§ PROVIDED MATERIAL:
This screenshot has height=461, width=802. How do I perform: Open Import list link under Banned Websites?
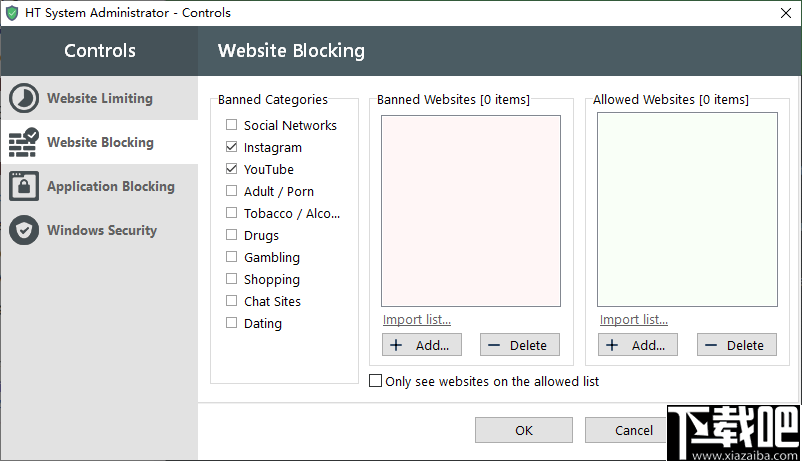pos(417,320)
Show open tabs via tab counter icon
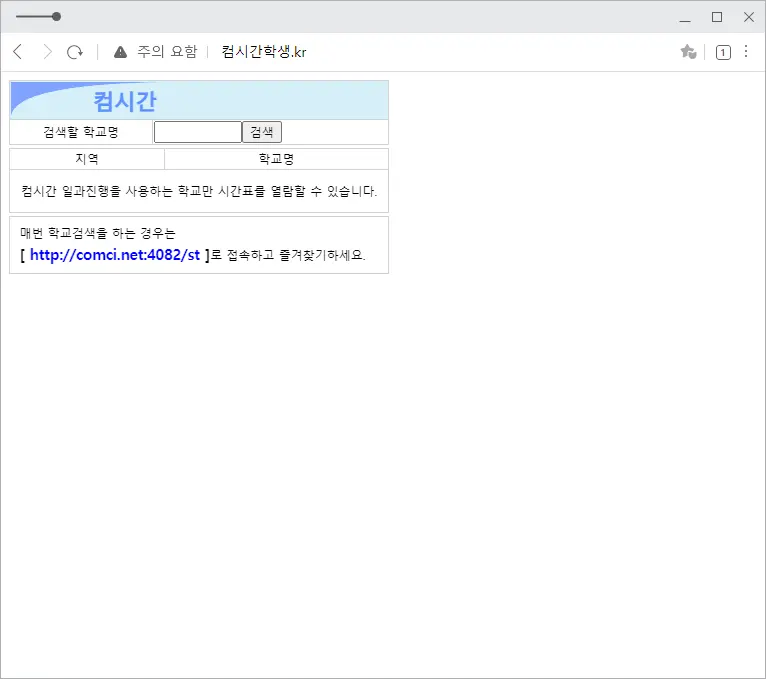Screen dimensions: 766x679 click(x=723, y=52)
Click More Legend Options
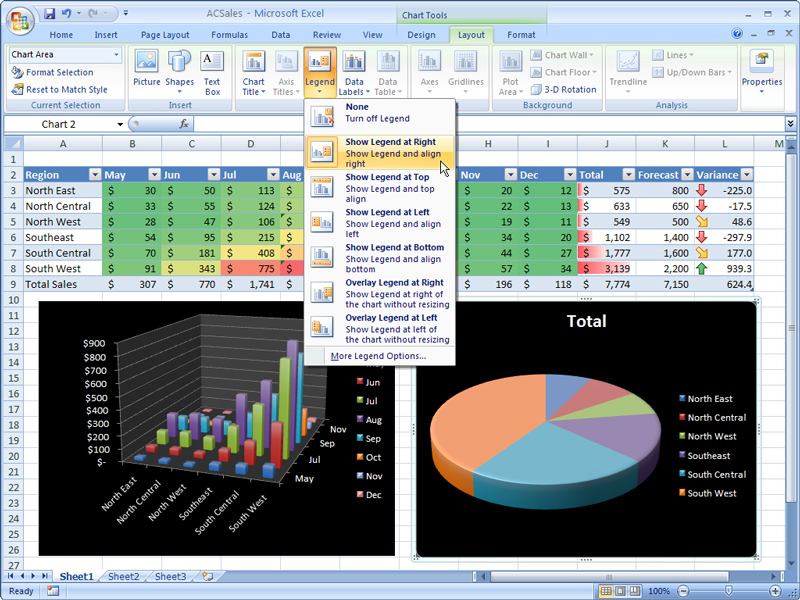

§ TASK DETAILS:
Where the material above includes pictures, omit them and retype everything else exactly.

§ SOLUTION FOR THIS PROBLEM:
This screenshot has height=461, width=802. How do I perform: Open Import list link under Banned Websites?
pos(417,320)
Show open tabs via tab counter icon
Screen dimensions: 766x679 click(x=723, y=52)
Click More Legend Options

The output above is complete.